→ ITEMS:
= = = =

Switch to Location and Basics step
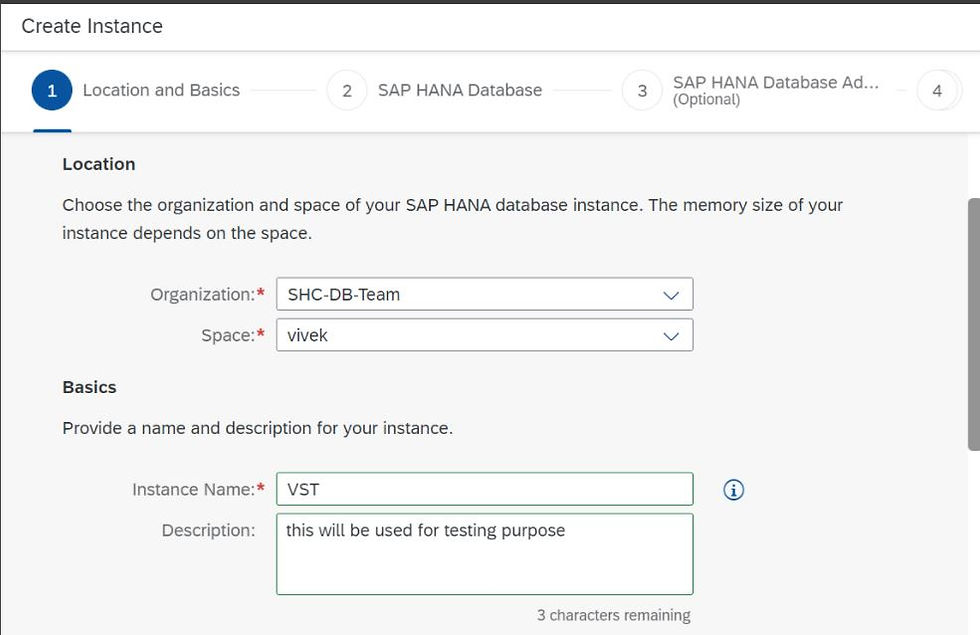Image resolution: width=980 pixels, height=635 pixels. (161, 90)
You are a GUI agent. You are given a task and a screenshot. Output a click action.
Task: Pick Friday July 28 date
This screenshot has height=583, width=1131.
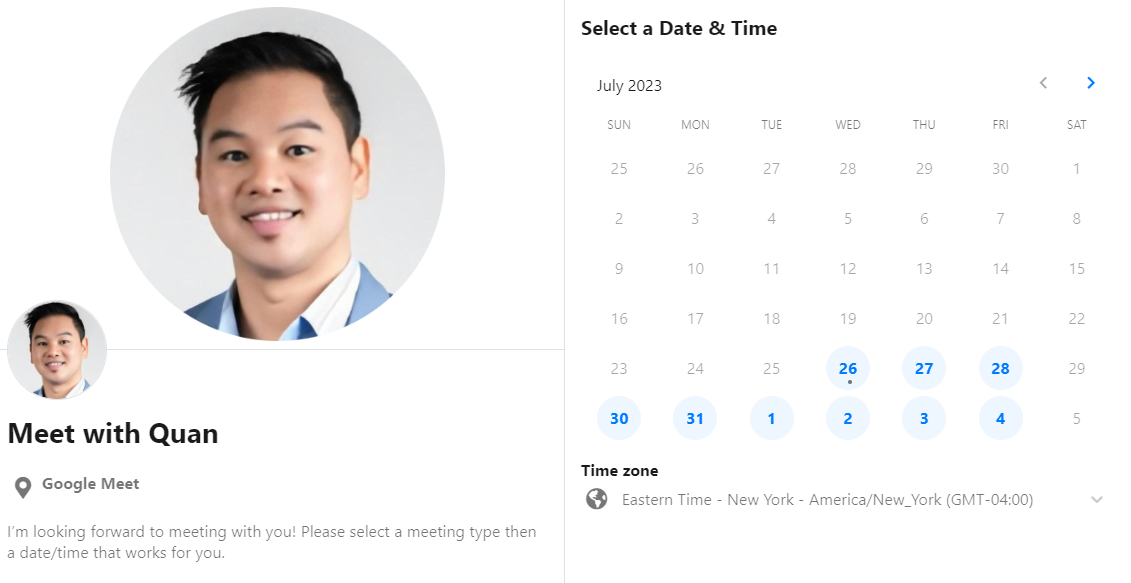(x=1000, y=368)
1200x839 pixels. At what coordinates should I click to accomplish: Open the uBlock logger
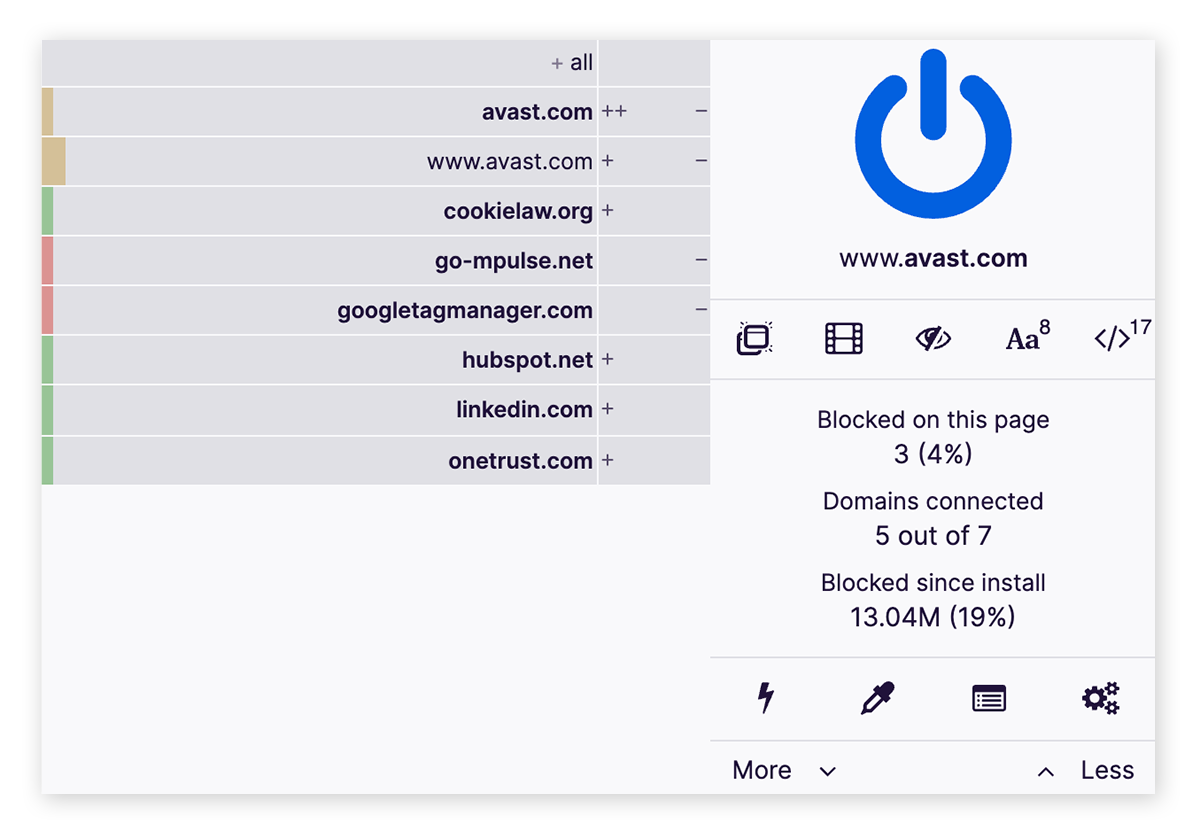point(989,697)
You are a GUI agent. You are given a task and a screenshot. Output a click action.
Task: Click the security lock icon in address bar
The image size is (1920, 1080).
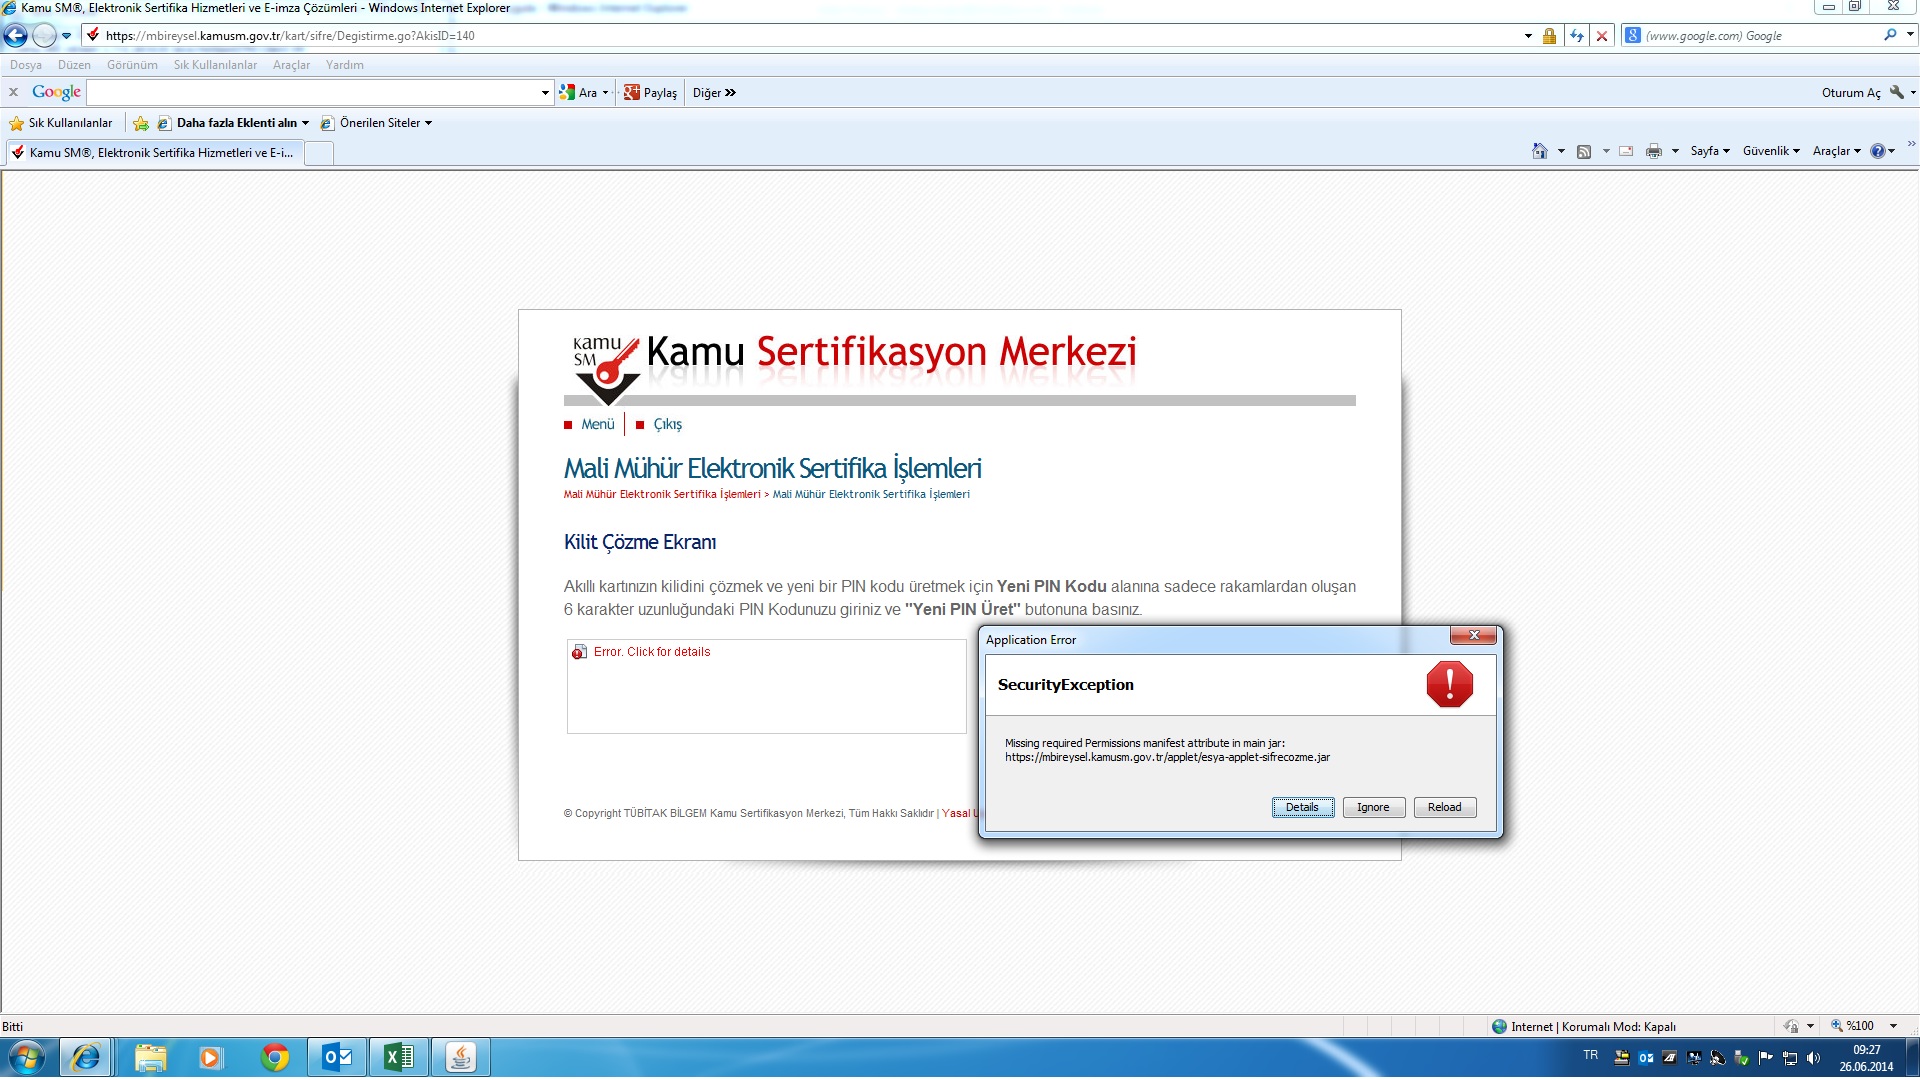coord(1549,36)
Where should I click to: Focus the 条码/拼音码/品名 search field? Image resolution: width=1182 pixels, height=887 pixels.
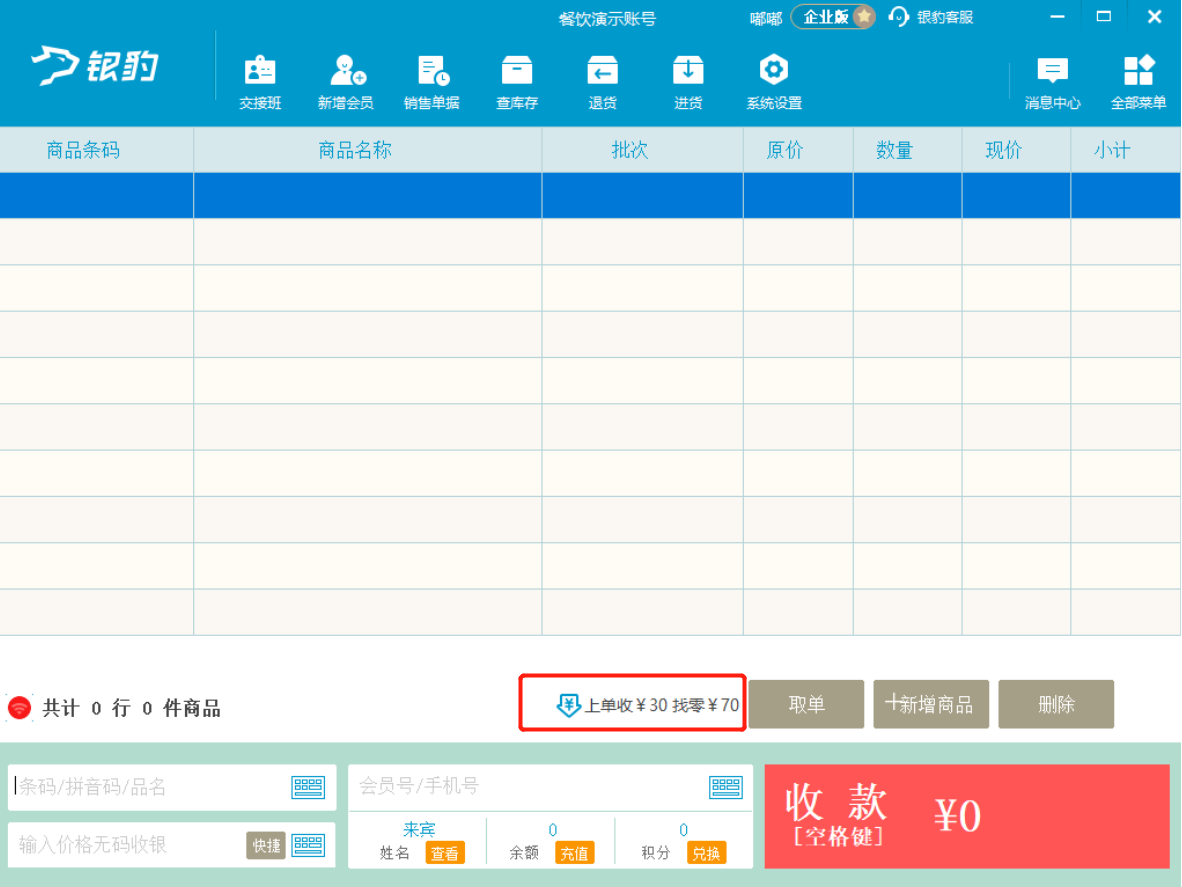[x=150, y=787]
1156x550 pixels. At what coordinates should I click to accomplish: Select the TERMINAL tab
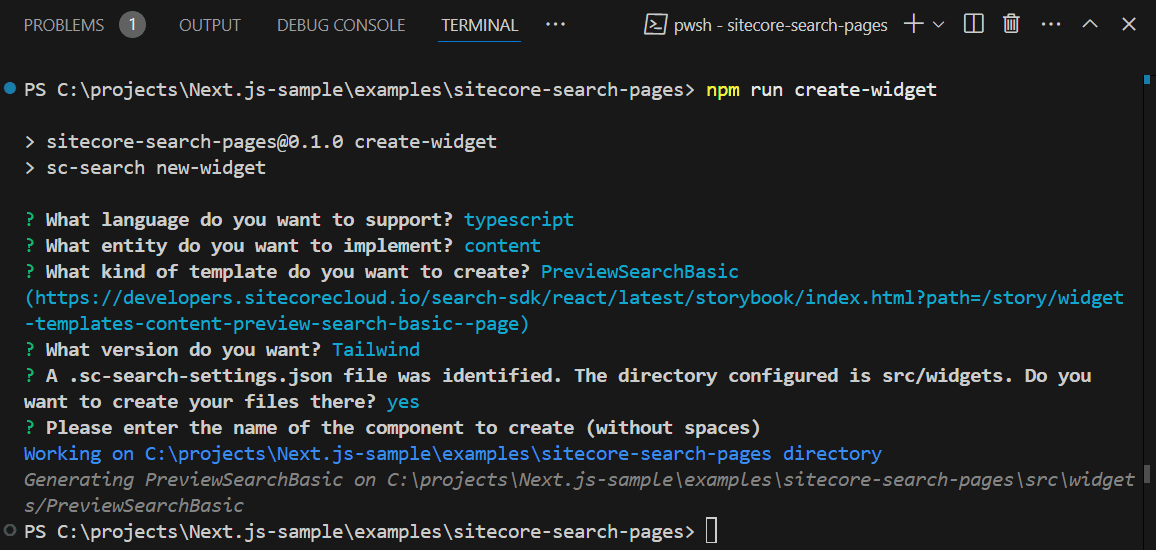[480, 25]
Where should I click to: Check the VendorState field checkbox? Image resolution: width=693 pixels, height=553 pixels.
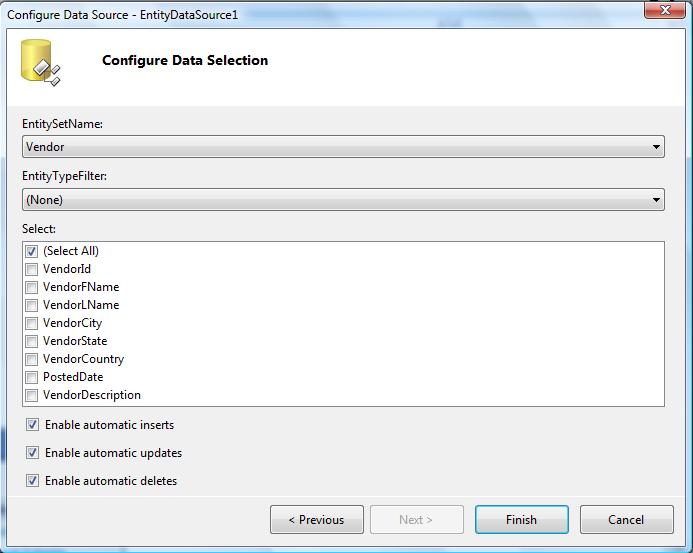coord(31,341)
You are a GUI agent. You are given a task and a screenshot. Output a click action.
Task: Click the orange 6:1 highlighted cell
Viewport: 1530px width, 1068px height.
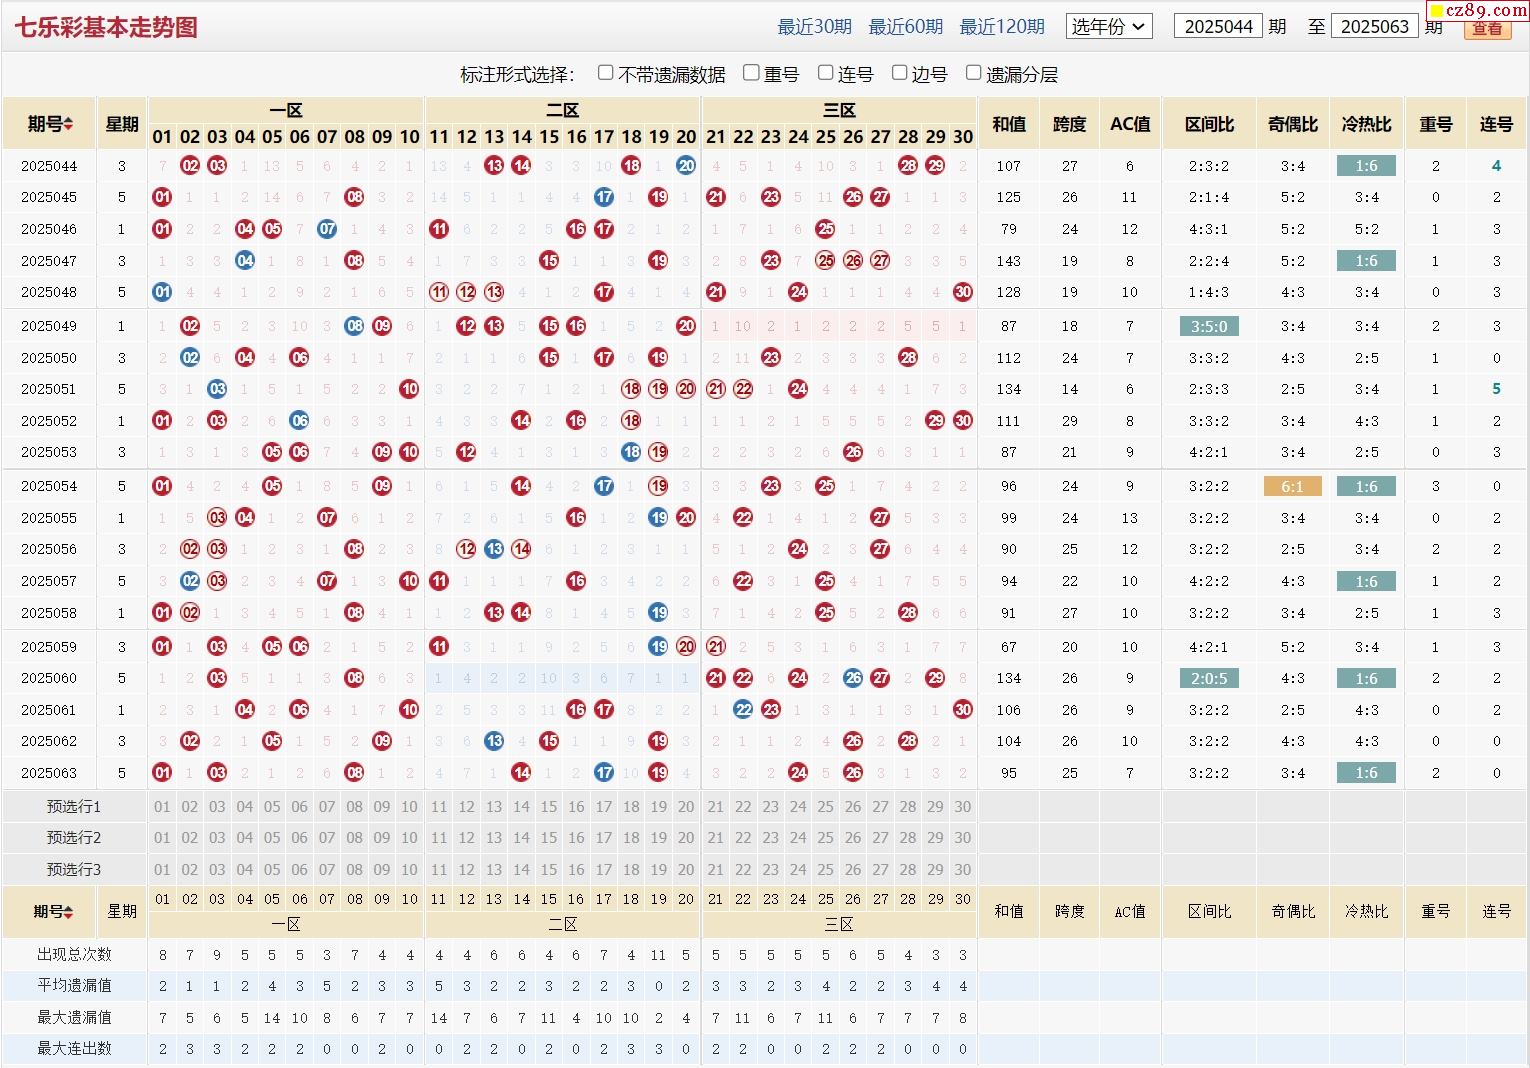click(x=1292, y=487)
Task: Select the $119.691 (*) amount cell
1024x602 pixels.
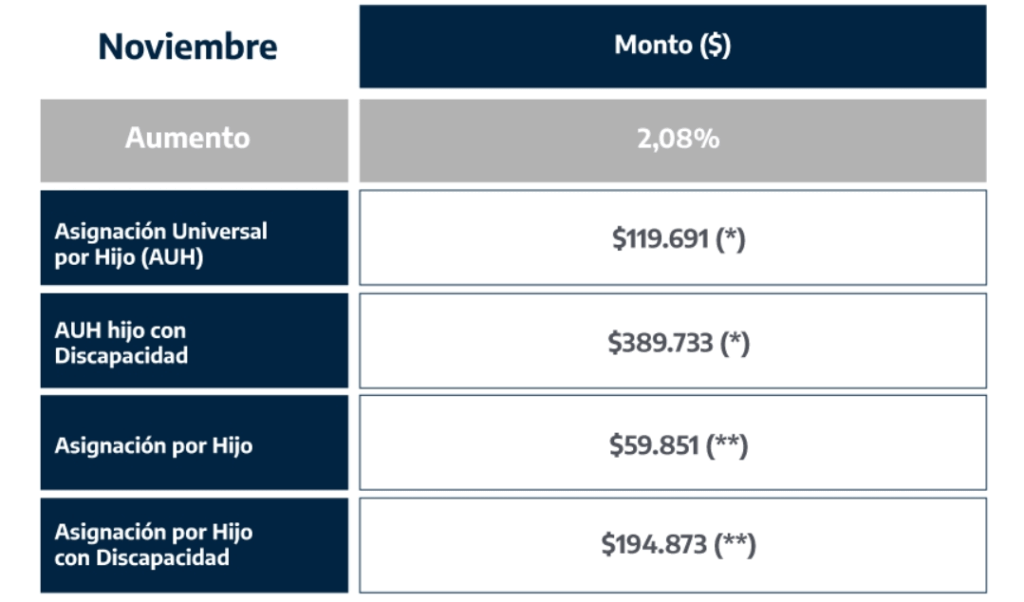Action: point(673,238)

= = = =

→ TASK PROMPT: Express everything from the start of the rows above through the line containing "point(989,697)" as a Markdown table with the columns Number and Text, one line per table row and blank lines skipped. Leave the pictures out of the table.

→ COMPLETED EXERCISE:
| Number | Text |
|---|---|
| 1 | Switch to Location and Basics step |
| 2 | Image resolution: width=980 pixels, height=635 pixels. (161, 90) |
| 3 | You are a GUI agent. You are given a task and a screenshot. Output a click action. |
| 4 | Task: Pick Friday July 28 date |
| 5 | This screenshot has height=583, width=1131. |
| 6 | (x=1000, y=368) |
| 7 | 1200x839 pixels. At what coordinates should I click to accomplish: Open the uBlock logger |
| 8 | point(989,697) |